BR I

Correlations

Correlations deal with the relationship between two or more variables. With this measure, we can answer questions such as: Are achievement tests scores related to Grade Point Averages? Is counselor empathy related to counseling outcomes? Is student toenail length related to success in graduate school? Correlational studies, however, are limited in that they do not allow us to make conclusions about causes and effects. No matter how high a correlation we find between two variables, we can only say the two variables are related, we can never say one is a cause of the other.

What do we mean by “cause”? When we make the claim that changes in one variable causes a change in another variable, we are saying that we have evidence that changing one variable will produce a predictable change in a second variable. We can only make this claim if we have, in fact, changed (manipulated) one variable and observed the effects of this change on a second variable (while holding all other variable constant). Correlational studies do not meet this standard for making causal conclusions. In a correlational study we simply measure the level of two (or more) variables for the same individual and then statistically determine whether knowledge of a person’s score on one variable (A) allows us to better predict their score on another variable (B) better than if we did not have knowledge of an individual’s score on variable A. If we find a significant correlation between two variables there are always three possible causal explanations for why that relationship exists. These explanations can be summarized according to two problems.
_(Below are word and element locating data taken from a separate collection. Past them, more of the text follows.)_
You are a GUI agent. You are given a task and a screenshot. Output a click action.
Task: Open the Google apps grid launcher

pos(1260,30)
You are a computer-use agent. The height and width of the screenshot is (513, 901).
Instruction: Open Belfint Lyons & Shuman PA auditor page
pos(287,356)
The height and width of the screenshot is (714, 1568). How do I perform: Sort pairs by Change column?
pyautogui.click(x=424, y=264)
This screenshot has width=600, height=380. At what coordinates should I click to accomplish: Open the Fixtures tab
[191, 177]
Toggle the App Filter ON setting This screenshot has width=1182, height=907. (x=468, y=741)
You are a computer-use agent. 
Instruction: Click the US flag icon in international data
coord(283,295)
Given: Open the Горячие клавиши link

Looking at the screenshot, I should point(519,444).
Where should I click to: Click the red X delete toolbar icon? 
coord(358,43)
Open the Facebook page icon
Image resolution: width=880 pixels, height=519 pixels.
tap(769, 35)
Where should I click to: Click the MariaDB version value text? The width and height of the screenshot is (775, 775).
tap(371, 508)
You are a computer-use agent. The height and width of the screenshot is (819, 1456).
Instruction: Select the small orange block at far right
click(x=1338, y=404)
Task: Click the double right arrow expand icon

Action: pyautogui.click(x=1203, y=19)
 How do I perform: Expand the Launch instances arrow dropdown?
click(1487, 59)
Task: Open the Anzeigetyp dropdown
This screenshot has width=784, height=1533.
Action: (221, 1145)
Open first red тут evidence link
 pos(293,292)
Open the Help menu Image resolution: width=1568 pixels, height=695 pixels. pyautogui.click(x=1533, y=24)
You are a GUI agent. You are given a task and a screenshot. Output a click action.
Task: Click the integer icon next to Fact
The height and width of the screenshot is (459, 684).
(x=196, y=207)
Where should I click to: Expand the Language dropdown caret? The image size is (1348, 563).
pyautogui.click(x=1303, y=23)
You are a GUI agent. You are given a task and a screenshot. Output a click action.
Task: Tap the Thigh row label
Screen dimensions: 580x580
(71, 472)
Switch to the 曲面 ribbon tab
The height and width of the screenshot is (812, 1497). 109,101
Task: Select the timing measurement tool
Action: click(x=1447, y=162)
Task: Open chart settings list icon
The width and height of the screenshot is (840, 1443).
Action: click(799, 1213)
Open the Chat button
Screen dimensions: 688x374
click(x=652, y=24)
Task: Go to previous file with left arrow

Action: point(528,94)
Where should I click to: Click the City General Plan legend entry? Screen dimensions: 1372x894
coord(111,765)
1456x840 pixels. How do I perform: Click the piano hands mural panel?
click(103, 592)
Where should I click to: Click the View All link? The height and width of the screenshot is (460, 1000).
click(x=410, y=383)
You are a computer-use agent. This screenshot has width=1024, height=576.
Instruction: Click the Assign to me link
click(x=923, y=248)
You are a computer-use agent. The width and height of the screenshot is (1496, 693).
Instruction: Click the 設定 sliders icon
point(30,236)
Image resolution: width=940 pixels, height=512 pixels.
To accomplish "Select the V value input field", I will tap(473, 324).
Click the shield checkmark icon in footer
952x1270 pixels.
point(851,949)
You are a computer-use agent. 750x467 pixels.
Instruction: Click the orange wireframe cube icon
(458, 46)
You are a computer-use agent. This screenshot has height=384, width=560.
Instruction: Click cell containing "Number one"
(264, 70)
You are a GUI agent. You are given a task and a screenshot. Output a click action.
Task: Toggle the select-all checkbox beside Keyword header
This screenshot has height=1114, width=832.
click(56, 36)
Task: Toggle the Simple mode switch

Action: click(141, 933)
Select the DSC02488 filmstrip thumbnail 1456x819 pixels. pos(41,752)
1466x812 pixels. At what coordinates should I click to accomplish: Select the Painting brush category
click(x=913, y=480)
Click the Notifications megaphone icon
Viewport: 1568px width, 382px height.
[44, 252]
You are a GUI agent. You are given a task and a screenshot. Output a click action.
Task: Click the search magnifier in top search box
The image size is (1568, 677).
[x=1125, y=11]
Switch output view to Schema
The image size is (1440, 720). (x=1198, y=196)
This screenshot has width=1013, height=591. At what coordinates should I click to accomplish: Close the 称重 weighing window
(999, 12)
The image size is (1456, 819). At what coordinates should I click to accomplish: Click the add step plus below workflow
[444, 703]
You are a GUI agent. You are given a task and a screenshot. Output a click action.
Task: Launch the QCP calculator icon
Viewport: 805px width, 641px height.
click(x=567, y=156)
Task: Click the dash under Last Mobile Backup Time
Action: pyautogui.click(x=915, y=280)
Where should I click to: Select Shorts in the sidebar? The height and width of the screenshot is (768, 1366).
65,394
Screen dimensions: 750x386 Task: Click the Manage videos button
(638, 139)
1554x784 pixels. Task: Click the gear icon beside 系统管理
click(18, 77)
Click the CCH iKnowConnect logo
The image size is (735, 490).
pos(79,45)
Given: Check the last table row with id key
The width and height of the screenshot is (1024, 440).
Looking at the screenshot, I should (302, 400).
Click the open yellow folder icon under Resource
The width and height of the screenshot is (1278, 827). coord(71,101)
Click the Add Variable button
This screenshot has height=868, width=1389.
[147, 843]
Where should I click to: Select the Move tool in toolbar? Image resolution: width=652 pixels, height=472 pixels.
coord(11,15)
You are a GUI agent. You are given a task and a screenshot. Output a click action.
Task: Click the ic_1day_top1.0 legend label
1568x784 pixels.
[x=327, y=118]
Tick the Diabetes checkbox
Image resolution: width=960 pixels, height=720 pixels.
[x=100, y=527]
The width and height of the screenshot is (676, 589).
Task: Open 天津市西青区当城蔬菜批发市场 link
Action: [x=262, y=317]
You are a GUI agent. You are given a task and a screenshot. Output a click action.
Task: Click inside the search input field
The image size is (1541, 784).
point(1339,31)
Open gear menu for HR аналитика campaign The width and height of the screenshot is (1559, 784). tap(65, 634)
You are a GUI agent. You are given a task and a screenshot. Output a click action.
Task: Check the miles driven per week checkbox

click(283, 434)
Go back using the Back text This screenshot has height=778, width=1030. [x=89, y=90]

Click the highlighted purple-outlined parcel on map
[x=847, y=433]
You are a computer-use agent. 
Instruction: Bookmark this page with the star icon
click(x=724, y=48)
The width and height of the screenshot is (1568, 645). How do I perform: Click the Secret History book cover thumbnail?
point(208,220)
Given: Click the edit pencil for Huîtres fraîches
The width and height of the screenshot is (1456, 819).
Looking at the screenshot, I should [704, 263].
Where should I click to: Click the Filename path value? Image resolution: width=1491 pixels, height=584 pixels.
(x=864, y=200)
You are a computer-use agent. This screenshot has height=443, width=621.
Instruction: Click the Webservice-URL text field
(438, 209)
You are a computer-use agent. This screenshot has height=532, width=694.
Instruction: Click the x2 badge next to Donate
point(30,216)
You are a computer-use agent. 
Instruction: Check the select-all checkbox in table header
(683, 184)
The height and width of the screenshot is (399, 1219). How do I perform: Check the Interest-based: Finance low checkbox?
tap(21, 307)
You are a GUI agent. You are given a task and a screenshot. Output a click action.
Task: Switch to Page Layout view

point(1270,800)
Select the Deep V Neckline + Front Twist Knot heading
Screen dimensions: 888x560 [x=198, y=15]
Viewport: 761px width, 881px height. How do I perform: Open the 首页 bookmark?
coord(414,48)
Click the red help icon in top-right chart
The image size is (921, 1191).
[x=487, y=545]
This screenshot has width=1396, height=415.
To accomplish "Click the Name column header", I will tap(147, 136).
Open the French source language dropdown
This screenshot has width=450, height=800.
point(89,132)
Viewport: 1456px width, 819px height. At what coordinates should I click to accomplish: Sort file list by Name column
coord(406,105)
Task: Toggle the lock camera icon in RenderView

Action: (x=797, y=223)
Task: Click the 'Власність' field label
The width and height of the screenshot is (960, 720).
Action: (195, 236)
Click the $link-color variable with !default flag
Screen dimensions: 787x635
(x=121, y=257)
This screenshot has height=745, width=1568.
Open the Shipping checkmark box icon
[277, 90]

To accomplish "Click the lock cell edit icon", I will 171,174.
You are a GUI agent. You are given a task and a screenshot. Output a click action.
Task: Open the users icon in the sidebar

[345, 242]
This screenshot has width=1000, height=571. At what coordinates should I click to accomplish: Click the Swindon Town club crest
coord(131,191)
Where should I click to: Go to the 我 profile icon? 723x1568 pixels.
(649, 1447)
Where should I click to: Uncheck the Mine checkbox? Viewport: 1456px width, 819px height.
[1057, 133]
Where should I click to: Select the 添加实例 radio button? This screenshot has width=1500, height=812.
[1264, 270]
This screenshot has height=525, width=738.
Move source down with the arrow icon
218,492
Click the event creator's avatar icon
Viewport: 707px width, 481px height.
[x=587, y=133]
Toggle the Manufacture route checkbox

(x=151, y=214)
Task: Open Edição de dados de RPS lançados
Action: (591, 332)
1) The Directional Problem - If we find a correlation between two variables, (e.g., Birth Rate in humans [Variable A] and number of storks nesting in a village [Variable B]), there are two possible explanations for this relationship:

That A causes B (i.e., High birthrates in humans cause higher nesting rates of strokes; perhaps the storks are attracted to babies).

An equally good explanation of the this correlation is that B causes A (i.e., Higher rates of storks cause higher birth rates - perhaps my mother is correct and the storks really do bring babies).

2) The Third Variable Problem - Some outside variable C (or set of variables) may effect both A and B in a manner so that they co-vary in a predictable way but A does not cause B and B does not cause A. In our example, a possible explanation of the relationship between Human birth rates and the number of nesting storks is population of the community. Communities with higher populations have more people, thus are likely to have higher birth rates. Storks nest in chimneys communities with higher populations have more homes, which have chimneys, thus providing more opportunities for storks to nest. They co-vary because they are both effected by a common underlying determinant, but A does not cause B, nor does B cause A.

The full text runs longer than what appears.